EXTRAIT DU DOCUMENT>
-----

Comme en son temps la bourgeoisie européenne, la bureaucratie soviétique est obligée aujourd'hui de recourir au scrutin secret pour épurer, au moins partiellement, l'appareil d'État qu'elle exploite « comme sa propriété privée », de la corruption qu'elle engendre. Staline a été obligé de lever un coin du voile sur ce motif de la réforme. « Nous avons pas mal d'institutions, dit‑il à Howard, dont le travail est mauvais [ ... ] Les élections générales, égales, directes et secrètes en U.R.S.S. seront une cravache dans les mains de la population contre les organes du pouvoir qui travaillent mal. » Deuxième aveu remarquable ! Après avoir créé de ses propres mains une société socialiste, la bureaucratie a éprouvé le besoin de se donner une cravache. Et pas seulement parce que les organismes de l'État « travaillent mal », mais encore et surtout parce qu'ils sont rongés par les vices d'une clique incontrôlée.
En 1928 déjà, Rakovsky [7] écrivait à propos d'une série de cas flagrants de cette effrayante démoralisation bureaucratique : « Ce qui caractérise le flot de scandales qui déferle, ce qui en constitue le plus grand danger, c'est précisément cette passivité des masses, passivité plus grande encore parmi les masses communistes que chez les sans‑parti, face aux manifestations de despotisme sans précédent qui se sont produites. Des ouvriers en ont été témoins, mais ils les ont laissées passer sans protester ou bien se sont contentés de murmurer un peu, par crainte de ceux qui étaient au pouvoir ou par indifférence politique [8]. » Au cours des huit années écoulées, la situation n'a cessé d'empirer. L'autocratie stalinienne a érigé en système de gouvernement le copinage, l'arbitraire sans frein, les malversations, la corruption. La gangrène de l'appareil, de plus en plus manifeste, en est arrivée à menacer l'existence même de l'État en tant que source de pouvoir, de revenus et de privilèges pour la couche sociale dirigeante. Une réforme était indispensable. Epouvantée devant son oeuvre, l'oligarchie du Kremlin s'adresse à la population et lui demande son aide pour épurer et remettre en ordre l'appareil gouvernemental.

-----

[Données de localisation de cibles visibles]
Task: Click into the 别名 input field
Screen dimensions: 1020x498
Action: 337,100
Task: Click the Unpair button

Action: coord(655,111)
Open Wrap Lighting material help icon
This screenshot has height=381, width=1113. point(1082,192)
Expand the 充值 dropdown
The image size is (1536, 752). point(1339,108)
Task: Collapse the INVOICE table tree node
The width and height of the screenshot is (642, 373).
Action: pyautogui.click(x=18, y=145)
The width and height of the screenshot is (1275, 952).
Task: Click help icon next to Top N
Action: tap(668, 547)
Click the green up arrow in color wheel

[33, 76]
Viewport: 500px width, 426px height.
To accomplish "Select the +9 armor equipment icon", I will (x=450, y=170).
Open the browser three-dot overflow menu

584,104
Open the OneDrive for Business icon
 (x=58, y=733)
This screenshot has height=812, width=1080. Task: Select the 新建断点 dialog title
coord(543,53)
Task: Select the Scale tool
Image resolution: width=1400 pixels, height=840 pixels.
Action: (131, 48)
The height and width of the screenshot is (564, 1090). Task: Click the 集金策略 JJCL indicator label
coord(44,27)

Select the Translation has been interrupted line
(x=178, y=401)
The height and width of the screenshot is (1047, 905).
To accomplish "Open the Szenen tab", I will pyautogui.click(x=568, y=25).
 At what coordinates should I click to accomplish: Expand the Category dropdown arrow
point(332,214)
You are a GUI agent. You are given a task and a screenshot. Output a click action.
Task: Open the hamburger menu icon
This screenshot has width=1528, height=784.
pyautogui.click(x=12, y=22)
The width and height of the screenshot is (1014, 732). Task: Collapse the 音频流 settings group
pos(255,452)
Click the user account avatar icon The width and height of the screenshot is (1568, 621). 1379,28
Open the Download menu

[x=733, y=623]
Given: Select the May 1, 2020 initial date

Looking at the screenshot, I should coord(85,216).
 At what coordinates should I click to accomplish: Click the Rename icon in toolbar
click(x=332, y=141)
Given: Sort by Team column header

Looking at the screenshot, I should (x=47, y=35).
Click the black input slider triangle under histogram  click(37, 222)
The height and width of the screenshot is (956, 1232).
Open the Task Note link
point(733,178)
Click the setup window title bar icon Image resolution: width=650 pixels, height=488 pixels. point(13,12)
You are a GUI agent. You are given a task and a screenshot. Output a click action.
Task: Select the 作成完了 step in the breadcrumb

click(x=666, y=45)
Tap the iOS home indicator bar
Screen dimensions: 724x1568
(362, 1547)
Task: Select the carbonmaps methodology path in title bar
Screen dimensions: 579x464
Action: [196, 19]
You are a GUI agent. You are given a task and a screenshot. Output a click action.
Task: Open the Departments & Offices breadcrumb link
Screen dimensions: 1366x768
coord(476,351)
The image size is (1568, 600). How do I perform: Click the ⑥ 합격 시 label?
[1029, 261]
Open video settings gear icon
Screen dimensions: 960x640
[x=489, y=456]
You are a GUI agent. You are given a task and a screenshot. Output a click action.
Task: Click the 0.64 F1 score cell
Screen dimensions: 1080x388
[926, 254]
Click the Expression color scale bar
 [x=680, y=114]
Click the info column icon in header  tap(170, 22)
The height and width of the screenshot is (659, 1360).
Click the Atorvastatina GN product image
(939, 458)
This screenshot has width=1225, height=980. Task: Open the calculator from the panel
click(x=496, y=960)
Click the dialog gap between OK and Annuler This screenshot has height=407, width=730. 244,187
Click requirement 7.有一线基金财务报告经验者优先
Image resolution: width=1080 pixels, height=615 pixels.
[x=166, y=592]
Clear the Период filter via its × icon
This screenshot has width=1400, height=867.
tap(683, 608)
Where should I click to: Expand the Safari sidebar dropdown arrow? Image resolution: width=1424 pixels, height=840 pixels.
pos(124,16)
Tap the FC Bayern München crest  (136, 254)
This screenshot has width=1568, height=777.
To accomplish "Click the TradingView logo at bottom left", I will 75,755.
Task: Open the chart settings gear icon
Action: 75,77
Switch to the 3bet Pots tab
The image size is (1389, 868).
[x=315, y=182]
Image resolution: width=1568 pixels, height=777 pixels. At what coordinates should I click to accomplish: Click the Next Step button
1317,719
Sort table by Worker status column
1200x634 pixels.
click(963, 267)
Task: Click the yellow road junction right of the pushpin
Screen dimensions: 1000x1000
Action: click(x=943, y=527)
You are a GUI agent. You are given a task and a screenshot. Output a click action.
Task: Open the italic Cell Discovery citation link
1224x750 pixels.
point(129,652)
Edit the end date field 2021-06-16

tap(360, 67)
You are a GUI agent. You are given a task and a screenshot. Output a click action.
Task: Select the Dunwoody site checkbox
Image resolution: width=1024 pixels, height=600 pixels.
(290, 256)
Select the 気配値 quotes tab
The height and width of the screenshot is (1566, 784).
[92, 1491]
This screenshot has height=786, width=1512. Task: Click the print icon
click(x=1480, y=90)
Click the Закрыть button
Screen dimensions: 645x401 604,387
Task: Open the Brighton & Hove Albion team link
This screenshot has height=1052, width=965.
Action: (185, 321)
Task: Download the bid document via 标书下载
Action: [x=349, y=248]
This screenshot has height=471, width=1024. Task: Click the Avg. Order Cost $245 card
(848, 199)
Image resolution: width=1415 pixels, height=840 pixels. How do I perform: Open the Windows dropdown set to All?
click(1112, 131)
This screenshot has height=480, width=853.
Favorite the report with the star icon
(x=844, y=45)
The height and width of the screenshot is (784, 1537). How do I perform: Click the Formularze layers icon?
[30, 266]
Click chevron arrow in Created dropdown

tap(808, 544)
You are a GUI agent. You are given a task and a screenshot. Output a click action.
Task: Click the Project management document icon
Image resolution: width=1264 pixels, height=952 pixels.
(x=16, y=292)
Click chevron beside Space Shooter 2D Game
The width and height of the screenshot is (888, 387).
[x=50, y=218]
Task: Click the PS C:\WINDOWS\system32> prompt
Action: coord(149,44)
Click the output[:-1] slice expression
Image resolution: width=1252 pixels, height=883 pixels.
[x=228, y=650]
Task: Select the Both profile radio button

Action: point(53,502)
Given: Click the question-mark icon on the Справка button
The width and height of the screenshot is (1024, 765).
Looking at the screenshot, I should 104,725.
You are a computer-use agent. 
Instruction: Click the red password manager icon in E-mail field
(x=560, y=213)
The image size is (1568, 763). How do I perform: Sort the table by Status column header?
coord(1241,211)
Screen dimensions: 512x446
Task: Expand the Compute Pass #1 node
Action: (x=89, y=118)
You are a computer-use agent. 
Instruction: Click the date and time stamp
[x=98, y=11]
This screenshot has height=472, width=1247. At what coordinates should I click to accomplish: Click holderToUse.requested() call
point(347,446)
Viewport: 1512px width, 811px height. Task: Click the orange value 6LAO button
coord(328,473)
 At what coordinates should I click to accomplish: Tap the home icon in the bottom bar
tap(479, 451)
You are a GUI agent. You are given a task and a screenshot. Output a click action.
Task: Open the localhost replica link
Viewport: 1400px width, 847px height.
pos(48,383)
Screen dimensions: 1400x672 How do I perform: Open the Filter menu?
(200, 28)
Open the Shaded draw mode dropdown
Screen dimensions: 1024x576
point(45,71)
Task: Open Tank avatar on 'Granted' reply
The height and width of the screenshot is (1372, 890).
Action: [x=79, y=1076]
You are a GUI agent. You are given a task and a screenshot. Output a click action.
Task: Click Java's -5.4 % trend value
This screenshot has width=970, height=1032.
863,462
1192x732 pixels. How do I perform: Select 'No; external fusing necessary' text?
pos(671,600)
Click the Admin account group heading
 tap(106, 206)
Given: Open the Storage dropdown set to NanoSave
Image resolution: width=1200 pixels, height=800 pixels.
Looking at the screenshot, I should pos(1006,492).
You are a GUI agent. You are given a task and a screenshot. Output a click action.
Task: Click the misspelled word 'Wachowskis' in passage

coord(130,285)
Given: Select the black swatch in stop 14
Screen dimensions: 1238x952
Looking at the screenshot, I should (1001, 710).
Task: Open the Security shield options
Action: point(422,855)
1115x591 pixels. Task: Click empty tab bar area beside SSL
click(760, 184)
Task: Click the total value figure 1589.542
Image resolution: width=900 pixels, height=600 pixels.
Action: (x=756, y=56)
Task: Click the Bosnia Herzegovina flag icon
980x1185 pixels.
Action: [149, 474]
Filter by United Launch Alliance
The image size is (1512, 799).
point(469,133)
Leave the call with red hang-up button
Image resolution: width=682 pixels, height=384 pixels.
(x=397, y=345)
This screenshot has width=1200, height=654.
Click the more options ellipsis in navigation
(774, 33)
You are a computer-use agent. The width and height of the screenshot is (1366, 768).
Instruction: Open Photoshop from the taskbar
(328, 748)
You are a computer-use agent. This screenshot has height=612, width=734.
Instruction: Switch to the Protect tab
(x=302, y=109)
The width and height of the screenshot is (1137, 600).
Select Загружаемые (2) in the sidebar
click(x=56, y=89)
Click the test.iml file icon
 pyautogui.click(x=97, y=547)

-----

EXERCICES PROPOSÉS>
[1] Relevez, dans l'extrait sur la bureaucratie soviétique, tout ce que l'autocratie stalinienne a érigé en système de gouvernement.
[2] Poursuivez l'extrait sur la bureaucratie soviétique à partir de sa dernière phrase.

LES RÉSULTATS>
[1] le copinage, l'arbitraire sans frein, les malversations, la corruption

[2]
Tout en demandant au peuple cette cravache salutaire, la bureaucratie pose pourtant une condition en forme d'ultimatum : « Qu'il n'y ait pas de politique. » Cette fonction sacrée doit rester comme auparavant le monopole du « chef ». Répondant à une question épineuse de son interlocuteur américain, Staline a déclaré : « Etant donné que les classes n'existent pas, que les limites entre classes s'effacent ("les classes n'existent pas", "les limites entre classes" ‑ qui n'existent plus ‑ "s'effacent"), il ne reste plus qu'une certaine différence, mais pas de différence radicale entre les diverses couches en société socialiste, il ne peut pas exister de terrain propice pour la création de partis luttant les uns contre les autres. Là où il n'existe pas plusieurs classes, il ne peut exister non plus plusieurs partis, car le parti est une fraction de classe. » Pour chaque mot, une erreur et parfois deux !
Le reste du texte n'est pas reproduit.